● Source document:
A former Open AI researcher argues that while AI may take people’s jobs, it will unleash such massive productivity gains that we’ll all get $10,000 a month unemployment checks.
Nick Clegg really nails the most disappointing and pathetic aspect of Silicon Valley. It’s an industry full of the richest and most powerful people in history, who believe they’re victims because their power is not absolute and others dare to question them.
It hurts to be so rich yet not be treated like kings by us “peasants.”
The most shocking thing to me about the US government getting 10% of Intel is that it’s only worth $10B-$11B. For comparison, 10% of Microsoft is worth $370B.
I recall when Microsoft was 2x the market cap of Intel. 37x is a huge divergence of fortunes for the Wintel monopoly.
Still mind blowing that Elon may have successfully rescued Twitter’s ads business by suing all the advertisers that left because he turned it into a Nazi bar.
Coinbase’s CEO asking people to use AI by Saturday then firing people who didn’t is fascinating because I don’t remember such threats to get tech workers to use Slack, Jira, Visual Studio Code, Google Docs, smartphones or really any valuable productivity tool.

Stored items
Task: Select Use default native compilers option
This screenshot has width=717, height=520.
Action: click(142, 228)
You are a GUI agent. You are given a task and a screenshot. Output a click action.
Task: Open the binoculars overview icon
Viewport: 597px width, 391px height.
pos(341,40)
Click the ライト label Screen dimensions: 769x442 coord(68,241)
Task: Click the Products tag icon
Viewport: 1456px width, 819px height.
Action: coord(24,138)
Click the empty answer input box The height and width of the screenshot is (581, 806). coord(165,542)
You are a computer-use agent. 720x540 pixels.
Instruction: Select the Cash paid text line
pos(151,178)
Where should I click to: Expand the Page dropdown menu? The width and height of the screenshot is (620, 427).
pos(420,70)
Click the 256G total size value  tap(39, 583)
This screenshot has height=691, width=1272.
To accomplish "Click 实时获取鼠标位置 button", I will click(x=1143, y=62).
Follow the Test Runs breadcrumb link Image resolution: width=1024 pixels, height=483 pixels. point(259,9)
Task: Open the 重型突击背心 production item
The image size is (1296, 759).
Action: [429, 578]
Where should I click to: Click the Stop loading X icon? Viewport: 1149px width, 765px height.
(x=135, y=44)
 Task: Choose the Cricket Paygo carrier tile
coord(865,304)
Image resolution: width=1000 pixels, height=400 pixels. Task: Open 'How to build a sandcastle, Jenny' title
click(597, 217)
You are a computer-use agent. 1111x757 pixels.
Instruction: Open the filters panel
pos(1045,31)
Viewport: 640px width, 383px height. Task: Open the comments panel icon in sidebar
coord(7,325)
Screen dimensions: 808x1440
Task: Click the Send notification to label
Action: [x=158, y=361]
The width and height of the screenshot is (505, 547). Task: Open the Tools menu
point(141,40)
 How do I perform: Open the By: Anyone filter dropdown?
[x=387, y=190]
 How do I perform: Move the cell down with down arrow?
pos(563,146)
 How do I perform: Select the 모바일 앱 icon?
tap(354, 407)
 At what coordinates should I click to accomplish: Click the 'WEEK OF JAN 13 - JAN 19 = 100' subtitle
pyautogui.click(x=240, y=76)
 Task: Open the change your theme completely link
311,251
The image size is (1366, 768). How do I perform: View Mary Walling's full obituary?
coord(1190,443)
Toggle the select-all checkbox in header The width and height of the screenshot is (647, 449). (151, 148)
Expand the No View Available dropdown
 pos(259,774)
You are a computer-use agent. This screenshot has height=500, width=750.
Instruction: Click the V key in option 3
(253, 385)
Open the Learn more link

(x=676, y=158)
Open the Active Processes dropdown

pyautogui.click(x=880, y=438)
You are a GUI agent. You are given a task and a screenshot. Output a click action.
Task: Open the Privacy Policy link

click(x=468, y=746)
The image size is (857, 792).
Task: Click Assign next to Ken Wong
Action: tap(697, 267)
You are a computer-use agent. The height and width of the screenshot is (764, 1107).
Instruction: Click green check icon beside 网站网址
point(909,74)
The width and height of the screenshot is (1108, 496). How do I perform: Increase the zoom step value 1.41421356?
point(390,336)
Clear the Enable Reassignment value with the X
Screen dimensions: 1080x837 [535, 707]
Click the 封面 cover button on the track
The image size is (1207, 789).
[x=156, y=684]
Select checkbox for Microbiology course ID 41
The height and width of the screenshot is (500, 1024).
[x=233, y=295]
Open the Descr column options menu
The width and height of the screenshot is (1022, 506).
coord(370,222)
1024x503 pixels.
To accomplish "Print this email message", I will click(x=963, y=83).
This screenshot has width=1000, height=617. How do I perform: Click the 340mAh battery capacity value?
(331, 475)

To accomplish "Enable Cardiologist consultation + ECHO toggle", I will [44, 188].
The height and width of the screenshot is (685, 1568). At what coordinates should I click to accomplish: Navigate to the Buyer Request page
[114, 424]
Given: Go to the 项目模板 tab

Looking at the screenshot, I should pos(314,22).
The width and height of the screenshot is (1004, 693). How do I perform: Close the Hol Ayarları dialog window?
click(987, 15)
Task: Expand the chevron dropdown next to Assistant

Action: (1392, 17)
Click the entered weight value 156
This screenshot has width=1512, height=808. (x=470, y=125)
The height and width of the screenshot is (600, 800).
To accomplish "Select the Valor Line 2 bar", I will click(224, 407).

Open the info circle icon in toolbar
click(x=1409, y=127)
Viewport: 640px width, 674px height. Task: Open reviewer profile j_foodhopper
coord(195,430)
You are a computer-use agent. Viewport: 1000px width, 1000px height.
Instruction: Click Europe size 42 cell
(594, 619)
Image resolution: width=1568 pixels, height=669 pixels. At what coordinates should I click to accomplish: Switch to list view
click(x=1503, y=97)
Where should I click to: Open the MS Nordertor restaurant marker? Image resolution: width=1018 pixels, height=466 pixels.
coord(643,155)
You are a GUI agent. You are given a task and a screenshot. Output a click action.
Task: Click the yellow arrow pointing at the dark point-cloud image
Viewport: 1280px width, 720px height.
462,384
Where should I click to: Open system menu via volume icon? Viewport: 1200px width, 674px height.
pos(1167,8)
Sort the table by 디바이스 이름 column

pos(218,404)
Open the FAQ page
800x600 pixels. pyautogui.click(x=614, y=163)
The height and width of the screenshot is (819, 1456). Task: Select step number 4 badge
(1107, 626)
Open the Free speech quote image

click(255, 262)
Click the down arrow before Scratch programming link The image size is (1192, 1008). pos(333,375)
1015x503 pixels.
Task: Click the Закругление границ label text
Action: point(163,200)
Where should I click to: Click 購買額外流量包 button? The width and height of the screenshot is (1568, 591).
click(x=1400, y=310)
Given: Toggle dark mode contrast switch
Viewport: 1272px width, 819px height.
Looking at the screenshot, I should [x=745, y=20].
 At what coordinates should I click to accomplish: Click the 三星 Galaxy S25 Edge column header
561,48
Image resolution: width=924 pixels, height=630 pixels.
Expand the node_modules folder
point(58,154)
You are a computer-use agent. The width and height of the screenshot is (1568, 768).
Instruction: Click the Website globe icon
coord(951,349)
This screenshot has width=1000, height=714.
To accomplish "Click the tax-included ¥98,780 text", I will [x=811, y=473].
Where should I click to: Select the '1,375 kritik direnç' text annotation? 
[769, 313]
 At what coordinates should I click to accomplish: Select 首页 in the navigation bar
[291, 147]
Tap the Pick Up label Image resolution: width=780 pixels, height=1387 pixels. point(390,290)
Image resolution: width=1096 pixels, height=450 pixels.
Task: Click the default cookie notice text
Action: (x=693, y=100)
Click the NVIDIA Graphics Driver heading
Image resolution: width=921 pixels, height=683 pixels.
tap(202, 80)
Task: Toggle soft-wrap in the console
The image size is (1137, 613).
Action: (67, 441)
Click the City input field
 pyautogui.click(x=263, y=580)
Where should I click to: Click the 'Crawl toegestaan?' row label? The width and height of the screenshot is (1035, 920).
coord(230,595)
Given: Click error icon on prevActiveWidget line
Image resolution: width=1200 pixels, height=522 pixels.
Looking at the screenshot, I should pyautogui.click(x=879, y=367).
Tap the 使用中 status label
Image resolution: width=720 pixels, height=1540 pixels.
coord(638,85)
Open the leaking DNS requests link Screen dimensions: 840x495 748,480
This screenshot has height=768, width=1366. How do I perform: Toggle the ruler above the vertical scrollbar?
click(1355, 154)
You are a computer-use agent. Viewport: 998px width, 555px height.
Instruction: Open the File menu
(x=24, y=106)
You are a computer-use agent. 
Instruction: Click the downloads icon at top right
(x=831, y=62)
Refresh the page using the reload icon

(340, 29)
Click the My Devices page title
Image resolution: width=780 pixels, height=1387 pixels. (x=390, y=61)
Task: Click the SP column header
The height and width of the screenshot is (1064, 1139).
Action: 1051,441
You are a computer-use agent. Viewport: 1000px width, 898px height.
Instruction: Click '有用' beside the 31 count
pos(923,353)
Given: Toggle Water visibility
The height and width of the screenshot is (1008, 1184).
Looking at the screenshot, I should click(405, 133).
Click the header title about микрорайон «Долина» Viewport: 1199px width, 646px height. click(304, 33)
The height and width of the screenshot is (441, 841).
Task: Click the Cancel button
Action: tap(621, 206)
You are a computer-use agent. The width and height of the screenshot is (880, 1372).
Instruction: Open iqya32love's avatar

● Exercise directions:
Reproduce the entire set of technology-industry posts shown above, word for word and in its original order.

● Exercise response:
A former Open AI researcher argues that while AI may take people’s jobs, it will unleash such massive productivity gains that we’ll all get $10,000 a month unemployment checks.
Nick Clegg really nails the most disappointing and pathetic aspect of Silicon Valley. It’s an industry full of the richest and most powerful people in history, who believe they’re victims because their power is not absolute and others dare to question them.
It hurts to be so rich yet not be treated like kings by us “peasants.”
The most shocking thing to me about the US government getting 10% of Intel is that it’s only worth $10B-$11B. For comparison, 10% of Microsoft is worth $370B.
I recall when Microsoft was 2x the market cap of Intel. 37x is a huge divergence of fortunes for the Wintel monopoly.
Still mind blowing that Elon may have successfully rescued Twitter’s ads business by suing all the advertisers that left because he turned it into a Nazi bar.
Coinbase’s CEO asking people to use AI by Saturday then firing people who didn’t is fascinating because I don’t remember such threats to get tech workers to use Slack, Jira, Visual Studio Code, Google Docs, smartphones or really any valuable productivity tool.